Games are basically glorified math problems with metaphors partially covering the numbers and fancy symbols. The best games are usually interesting and engaging metaphors plastered over difficult math problems.
Unfortunately, game designers are a bit less apt at math than programmers. Being both a programmer and a wannabe designer, I approach game design from equal parts design and math. I’m no mathematician, but I have a toolbox of mathematical concepts that I use to better understand game design.
Many games fail to accomplish a semblance of balance because designers add mechanics and reward systems without a view of the broader math those mechanics will force their will upon. One such concept often missed: Second-order effects. Whereas a player’s superior skill has an additive impact on their effectiveness (a first-order effect), complex and over-rambunctious reward systems can multiply that bonus of skill into an insurmountable obstacle for less-skilled players.
The “Slippery Slope” of Success in Strategy Games
Imagine two players of measurably uneven skill at a certain strategy game. If they were to play against one another in this game, let’s say it’s a competitive turn-based strategy game whose result is based entirely on skill, the more skillful player would increase his advantage every turn. Every single turn the less skillful player would be losing by a wider margin than the turn before. The less skillful player can never win such a game and will lose the game each time by a predictably wide margin that has compounded each turn into a massive deficit. This is the nature of skill: this process of compounding advantage/disadvantage cannot be altered but by adding elements of chance and asymmetry to the game.
In reality, a player’s pure skill doesn’t directly map to a higher advantage turn-over-turn. The dynamics of a strategy game usually mitigate skill differences in the early-game (the first four moves in chess, for example) because there are fewer possible moves and those moves are usually somewhat obvious to even an advanced beginner. In most western strategy games, the number of possible moves explodes as the game progresses, peaking at some point in the mid-game, then tapering off due to fewer pieces being on the board, or the board position becoming more and more determinate as more pieces are places and static positions grow. A noticeable exception to this pattern is Go, which moves from a completely empty to a mostly full board throughout the game—leading to a continual restriction of possible moves and possible good moves.
As the game progresses and the strategy space widens, the player who can better distinguish successful strategies from unsuccessful ones will win. This discrimination between strategies is the essence of skill—players who are more skillful are better at discriminating between strategies that might, to a lesser player, seem to have the same utility.
At each point of decision, the more skillful player will choose a better strategy. The more viable strategies to discriminate between, the more of an effect skill will have. At each decision point, the better player compounds his advantage, while the less player sees the game slowly slipping away. The worse player can never make up ground.

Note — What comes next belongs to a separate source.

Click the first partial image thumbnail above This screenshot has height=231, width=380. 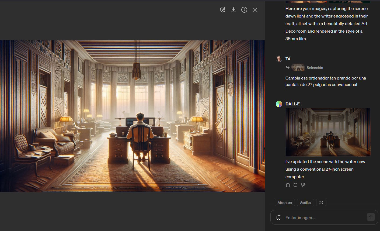pos(306,2)
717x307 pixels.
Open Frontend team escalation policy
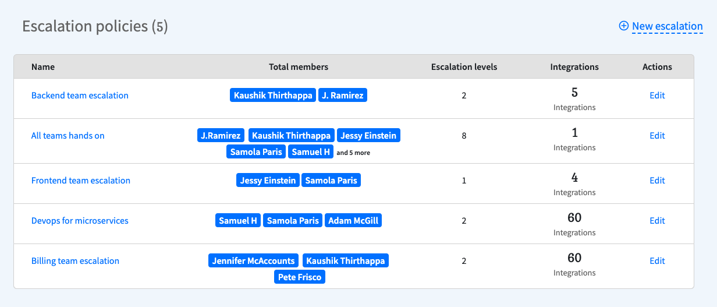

(Humans do not behave uniformly, though, and skill is not static. We need to play against others in order to determine there skill, and players behave with different skill at different times. Playing a strategy game doesn’t degenerate as quickly or regularly as a describe here, because I’m describing ideal conditions—human flaws add much appeal to strategy games where otherwise such games would be repeated drubbings of less-skilled players.)
Skill => Success => Reward => Less Skill Required?
Designers love to reward displays of skill with game mechanical perks. Kill enough goblins and you’ll level up! You played well, so now the game is going to become easier. This kind of design is surprisingly dangerous if you want to design a game of skill and not a timesink or casual game. But it’s so intuitive—it rewards you for doing something well, which will make you want to continue to play. Using positive feedback to reinforce the actions in games that you want players to keep doing—this seems like a completely reasonable thought process.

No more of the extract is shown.